John Hughes: 1950-2009

Apesar de ter ocorrido ontem vi a notícia apenas hoje: John Hughes morreu de ataque cardíaco aos 59 anos. Muita gente nem vai saber quem o é homem assim pelo nome, mas ele foi um mestre em condicionar aos adolescentes um papel mais inteligente na vida mundana. Seus filmes são representativos para a geração dos anos 80 embora atraiam qualquer um a reprisá-los inumeráveis vezes só para sentir o gostinho da nostalgia juvenil.

De sua mente saíram obras carismáticas como Gatinhas e Gatões, Mulher Nota 1000, Esqueceram de Mim e A Garota de Rosa Shocking – os dois últimos apenas como roteirista. Fez seu público fiel se emocionar com Clube dos Cinco e literalmente torcer pelo passeio extravagante de Ferris Buller em Curtindo a Vida Adoidado. Ambos podem sim serem levados à definição de obras-primas. Talvez nem Kubrick, Scorsese, Bergman, Godard ou até mesmo Spielberg capturassem o espírito adolescente daquela forma tão singela e explosiva sem perder a inocência da situação ou do diálogo.

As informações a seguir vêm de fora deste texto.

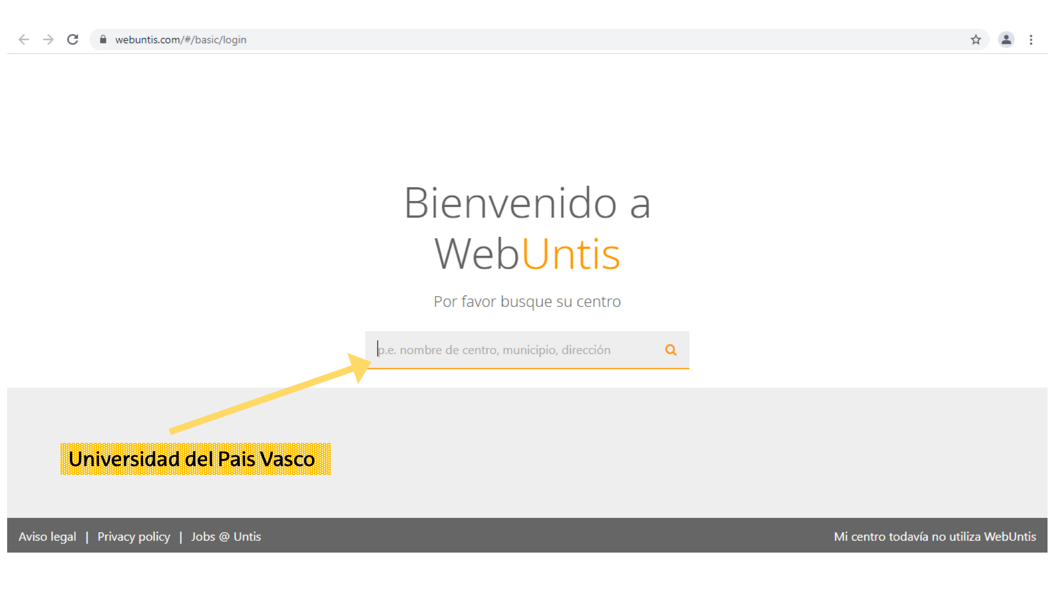Click the orange Untis logo text
Viewport: 1058px width, 595px height.
[x=571, y=254]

Nesses últimos anos, John Hughes distanciou-se do cinema. Seu último filme como diretor foi lançado em 1991 (Curley Sue: A Malandrinha); o roteiro final veio Meu Nome é Taylor, Drillbit Taylor, com Owen Wilson em 2007. Um expoente do cinema que cresceu, mas nunca deixou de compreender a juventude, que, às vezes, é mesmo uma rebelde sem causa.